2) A surprising fact...both Samuelsohn and Corneliani only come in a notched lapel. I was a bit surprised to hear Corneliani did not make the other lapels. I think this eliminated them because (to me) it just looks like a black suit.

So that brings me to the Castangia tuxedo. It was pretty amazing...sleek, light weight and elegant and for $3k it should be all that and more. I am debating the investment as I was really looking at $2k and below. On the other hand I am not sure I can imagine a tuxedo looking better on me than that one.

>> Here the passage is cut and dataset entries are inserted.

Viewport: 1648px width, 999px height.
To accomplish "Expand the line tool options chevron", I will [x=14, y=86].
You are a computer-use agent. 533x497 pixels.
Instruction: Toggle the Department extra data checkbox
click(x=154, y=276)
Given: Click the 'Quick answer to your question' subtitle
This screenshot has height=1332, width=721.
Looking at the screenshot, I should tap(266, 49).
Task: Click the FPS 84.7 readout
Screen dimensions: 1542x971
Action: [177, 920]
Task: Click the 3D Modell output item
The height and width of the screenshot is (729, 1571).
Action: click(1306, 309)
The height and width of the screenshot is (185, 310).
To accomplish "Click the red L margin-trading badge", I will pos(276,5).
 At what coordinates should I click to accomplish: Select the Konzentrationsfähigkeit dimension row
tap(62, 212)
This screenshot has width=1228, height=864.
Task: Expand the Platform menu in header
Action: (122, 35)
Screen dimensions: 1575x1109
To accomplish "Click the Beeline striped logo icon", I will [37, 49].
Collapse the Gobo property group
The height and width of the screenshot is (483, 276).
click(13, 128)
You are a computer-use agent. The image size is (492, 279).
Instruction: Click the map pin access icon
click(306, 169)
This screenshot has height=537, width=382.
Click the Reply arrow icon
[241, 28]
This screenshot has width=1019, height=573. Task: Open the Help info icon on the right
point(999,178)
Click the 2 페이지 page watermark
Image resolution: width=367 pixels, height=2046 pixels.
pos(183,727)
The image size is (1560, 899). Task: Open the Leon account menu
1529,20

I went with Tom James for my wedding tuxedo. My first fitting was earlier this week. It was totally made to measure, everything spec'd the way I wanted. First fitting was decent. Since I have plenty of time before my wedding, we are making some changes to the fit. For example, the waistcoat is a bit off, I want more shape to the jacket, and we are tapering the pants below the knee a bit.

My specs:
- black herringbone
- narrow(ish) shawl collar
- no vent
- single satin button, single satin sleeve button
- waistcoat
- plain front, no cuff, no belt loop, no side tab pants
- sweet purple jacket lining with monogram

Not sure what the forum's group-think is on Tom James but I am extremely satisfied with quality, fit, and service. My final price for the tux only was $1200. I spent a lot of time researching and am very happy with what I get for that price. Pics to come (in September)!
post #2745 of 3319
Quote:
Originally Posted by CTLION View Post
 On the other hand I am not sure I can imagine a tuxedo looking better on me than that one.

 

Quote:
Originally Posted by CTLION View Post

Constangia is on my short list because. I own a couple of Castangia suits and they fit me like a glove. They have an unstructured shoulder which is perfect for me because I have broad shoulders already.

 

It would appear that you have your priorities entirely in order.  Of course, try others, if only to concretely affirm your opinion.  If you can afford the added expense, and you truly prefer it to all others, and you do not believe you can have one made that will rival/exceed it for less money, then I would say buy it.  I, of course, would prefer you to buy a $2000 Tuxedo and send me a $500 consulting fee, thus saving yourself $500.  See how benevolent I can be? 

 

Quote
Originally Posted by mikeharo View Post

My specs:
- black herringbone
 

Lovely, understated bit of personalisation.  I applaud your initiative, sir!